Prep Time: 30 minutes
Cook Time: 35 minutes
Makes 4 servings
2 tablespoons olive oil
1 tablespoon butter
2 garlic cloves, minced
½ cup chopped leeks
½ cup chopped fennel
(40- and 60-gram meal plans only)
1 cup chopped celery
½ teaspoon dried thyme leaves
¼ teaspoon saffron threads (or 1/8 teaspoon ground saffron or turmeric)
1 tablespoon tomato paste
One (8-ounce) bottle clam juice
1 cup chicken broth
½ cup clam juice or reduced-sodium chicken broth
(20-gram meal plans only)
¼ cup white wine (40- and 60-gram meal plans only)
One (14-ounce) can chopped or plum tomatoes, with juice
½ teaspoon salt
¼ to ½ teaspoon cayenne pepper
12 clams, rinsed and scrubbed
1 pound halibut, red snapper, orange roughy, or cod, or a combination, cut into 2-inch pieces
½ pound each shelled, deveined shrimp and scallops
2 tablespoons chopped fresh flat-leaf parsley
1. Heat the olive oil and butter in a large saucepan. Add the garlic, leeks, fennel, celery, thyme, and saffron. Sauté over medium heat for 4 to 5 minutes, or until vegetables are softened.
2. Add the tomato paste, clam juice, chicken broth, and wine. Stir. Add the tomatoes and juice, and season with the salt and cayenne. Bring to a boil, reduce the heat, and simmer for 15 minutes. (The broth may be made a day in advance.)

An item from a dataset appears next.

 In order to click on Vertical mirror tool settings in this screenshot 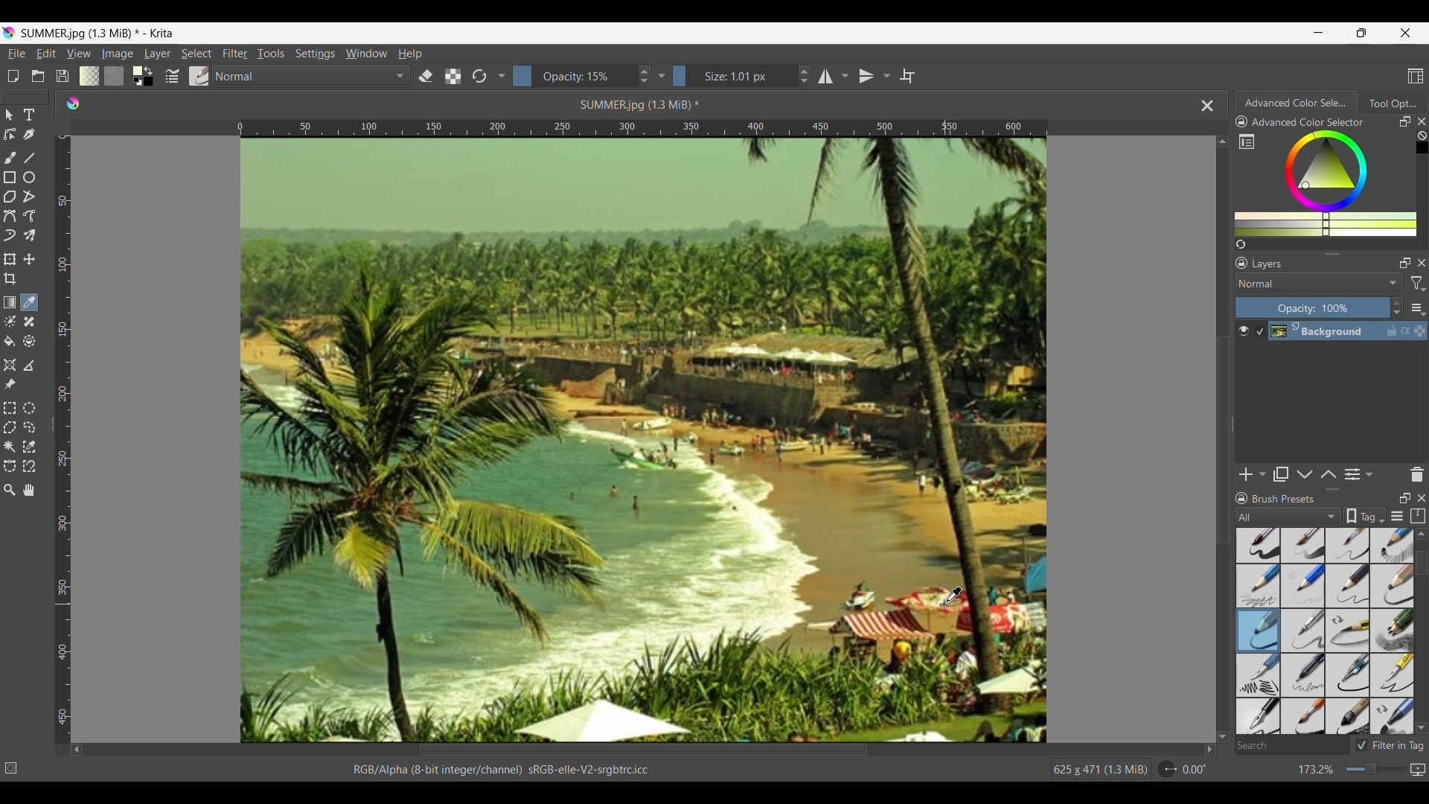, I will do `click(886, 76)`.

3. Add the clams and cook for 3 minutes. Add the fish, then the shrimp and scallops. Tuck the seafood into the broth, cover, and cook for 5 minutes until the fish is opaque and the clams have opened. Sprinkle with the parsley and ladle into four large serving bowls.
Per serving:
Carbohydrates: 8 grams; Net Carbs: 6.5 grams; Fiber: 1.5 grams; Protein: 40 grams; Fat: 12 grams;
Calories: 305
With additions:
Wine and fennel add .5 gram Net Carbs and 35 calories per serving.
BACON, LETTUCE, AND TOMATO SALAD
Here’s a new twist on a great American tradition. Butter lettuce is now the base for bacon, tomato, and luscious avocado slices, all topped with a creamy mayonnaise dressing. There is no need for bread with this rendition; however, croutons made with low-carb bread add a nice touch.
Prep Time: 10 minutes
Makes 4 servings
8 cups Bibb lettuce
2 medium tomatoes, cut into wedges
8 ounces nitrate-free bacon, cooked and drained
1½ Haas avocados, ripe but firm, sliced
½ cup mayonnaise
3 tablespoons each light cream and water
1 tablespoon finely chopped green onion
1 teaspoon cider vinegar
¼ teaspoon horseradish
1/8 teaspoon salt
Pinch of sugar substitute (optional)
Freshly ground black pepper
1. Wash, drain, and pat the lettuce dry. Place 2 cups of lettuce on each of four plates. Top with tomato wedges. Crumble the bacon in large pieces and divide among the salads. Arrange the avocado on top of the salads.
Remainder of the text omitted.